**Listed entries**
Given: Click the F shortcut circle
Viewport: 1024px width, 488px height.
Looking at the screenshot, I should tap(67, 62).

--

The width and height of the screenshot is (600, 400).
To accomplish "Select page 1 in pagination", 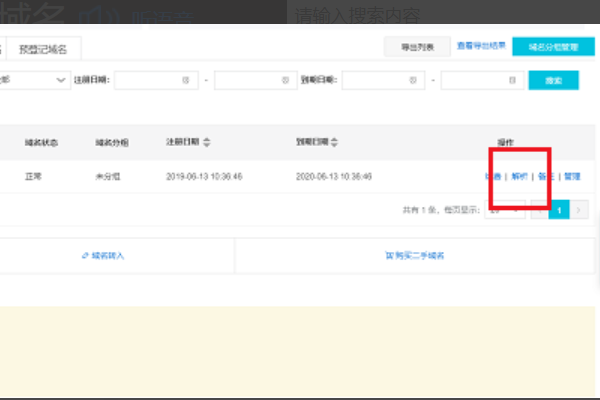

**What you are asked to do**
Turn the rows from the line containing "Given: Click the F shortcut circle" through the line containing "Looking at the" into a two-column CSV with the columns instruction and response. Each row gets one CSV line, with its text and its answer each in a single quoted field and line breaks replaced by spaces.

**Solution to this problem**
instruction,response
"Given: Click the F shortcut circle Viewport: 1024px width, 488px height.","Looking at the screenshot, I should tap(67, 62)."